Letter on the Occasion Of the International Conference “From Populorum Progressio to Laudato si”

Venerable Brother

Cardinal Peter K.A. Turkson

Prefect of the Dicastery for Promoting Integral Human Development

In these days, convened by the Dicastery for Promoting Integral Human Development, the representatives of the various trade union organizations and workers’ movements met in Rome to reflect on and discuss the theme “From Populorum progressio to Laudato si’. Work and workers’ movements at the center of integral, sustainable and fraternal human development.” I thank your Eminence and your collaborators, and cordially greet you all.

Blessed Paul VI, in his Encyclical Populorum progressio, states that “development … cannot be restricted to economic growth alone.

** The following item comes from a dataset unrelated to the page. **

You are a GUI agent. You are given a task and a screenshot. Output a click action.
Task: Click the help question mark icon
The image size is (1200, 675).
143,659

To be authentic, it must be well rounded,” that is, it must fully promote the entire person, and also all people and populations.[1] And since “a person flourishes in work,”[2] the social doctrine of the Church has highlighted on several occasions that this is not one issue among many, but rather the “essential key” to the whole social question.[3] Indeed, work “is the condition not only for economic development but also for the cultural and moral development of persons, the family, society.”[4]

As a basis for human realization, work is a key to spiritual development. According to Christian tradition, it is more than merely “doing”; it is, above all, a mission. We collaborate in the creative work of God when, through our work, we cultivate and preserve creation (cf. Gen 2:15);[5] we share in the Spirit of Jesus, his redemptive mission, when by means of our activity we give sustenance to our families and respond to the needs of our neighbor. Jesus, who “devoted most of the years of his life on earth to manual work at the carpenter's bench,”[6] and consecrated his public ministry to freeing people from sickness, suffering and death,[7] invites us to follow his steps through work. In this way, “every worker is the hand of Christ that continues to create and to do good.”[8]

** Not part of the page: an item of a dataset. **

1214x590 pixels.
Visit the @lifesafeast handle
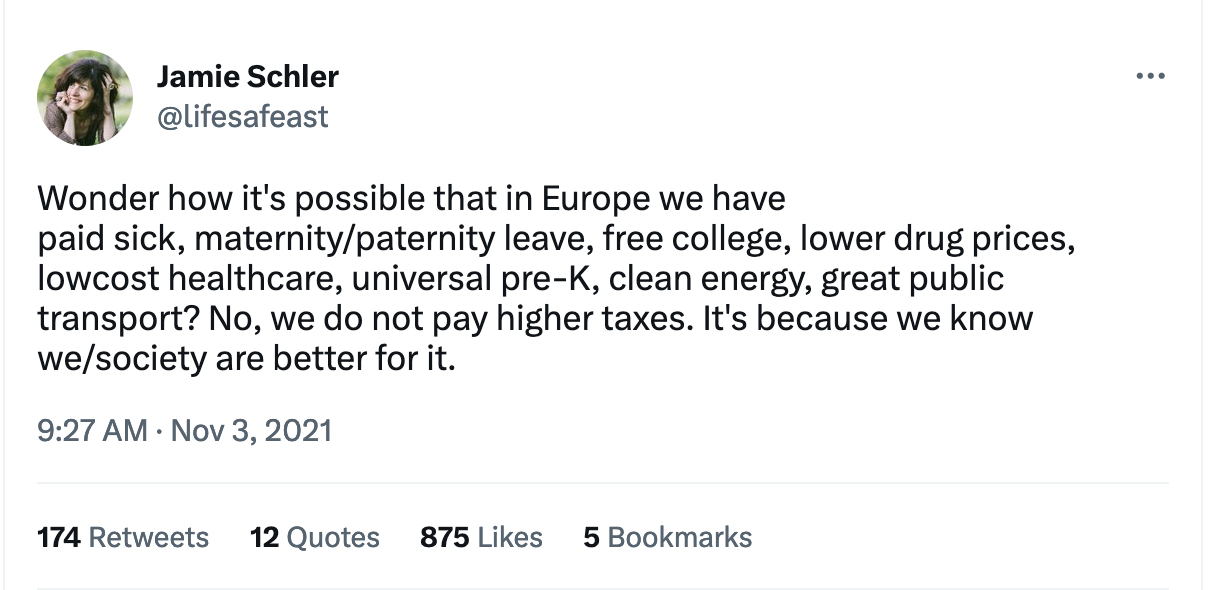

Work, as well as being essential to the realization of a person, is also a key to social development. “Work is work with others and work for others,”[9] and the fruit of this act offers “occasions for exchange, relationship and encounter.”[10] Every day, millions of people cooperate in development through their manual or intellectual activities, in large cities or rural areas, with sophisticated or simple assignments. All are expressions of a concrete love for the promotion of the common good, of a civil love.[11]

Work cannot be considered as a commodity or a mere tool in the production chain of goods and services,[12] but rather, since it is the foundation for development, it takes priority over any other factor of production, including capital.[13] Hence the ethical imperative of “defending jobs,”[14] and of creating new ones in proportion to the increase in economic viability,[15] as well as ensuring the dignity of the work itself.[16]

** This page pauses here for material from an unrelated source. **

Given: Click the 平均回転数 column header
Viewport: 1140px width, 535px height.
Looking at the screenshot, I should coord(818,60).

However, as Paul VI observed, one must not exaggerate the “mystique” of work. The person “is not only work”; there are other human needs that we must cultivate and consider, such as family, friends, and rest.[17] It is important, therefore, to remember that any work must be at the service of the person, not the person at the service of work,[18] and this implies that we must question structures that damage or exploit people, families, societies and our mother earth.

When the economic development model is based solely on the material aspect of the person, or when it benefits some people only, or when it damages the environment, it provokes a cry, from both the poor and from the earth, “pleading that we take another course.”[19] This path, to be sustainable, must place the person and work at the center of development, but integrating work and environmental concerns. Everything is interconnected, and we have to respond in a holistic way.[20]

A valid contribution to this integral response from workers is to show to the world what you know well: the link between the three Ls: land, lodgings and labor [the three Ts: tierra, techo y trabajo ].[21] We do not want a system of economic development that increases the number of unemployed, or homeless, or landless. The fruits of the land and of labor are for all,[22] and “should be in abundance for all in like manner.”[23] This theme acquires special relevance with reference to land ownership, in both rural and urban areas, and the legal provisions that guarantee access to it.[24] And in this regard, the quintessential criterion of justice is the “universal destination of goods,” whose universal right to use is the “first principle of the whole ethical and social order.”[25]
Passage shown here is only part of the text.